═══ Input material ═══

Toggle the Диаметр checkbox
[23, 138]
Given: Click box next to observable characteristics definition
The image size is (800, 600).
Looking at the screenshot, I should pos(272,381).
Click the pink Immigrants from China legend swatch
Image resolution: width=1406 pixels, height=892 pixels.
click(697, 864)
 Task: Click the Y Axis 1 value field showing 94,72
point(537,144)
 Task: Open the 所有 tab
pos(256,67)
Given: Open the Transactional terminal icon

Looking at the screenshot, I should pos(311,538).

═══

Recast the material above as a JSON list of strings, with each nonblank line as its own string and blank lines omitted.

— Final result —
[
  "Toggle the Диаметр checkbox",
  "[23, 138]",
  "Given: Click box next to observable characteristics definition",
  "The image size is (800, 600).",
  "Looking at the screenshot, I should pos(272,381).",
  "Click the pink Immigrants from China legend swatch",
  "Image resolution: width=1406 pixels, height=892 pixels.",
  "click(697, 864)",
  " Task: Click the Y Axis 1 value field showing 94,72",
  "point(537,144)",
  " Task: Open the 所有 tab",
  "pos(256,67)",
  "Given: Open the Transactional terminal icon",
  "Looking at the screenshot, I should pos(311,538)."
]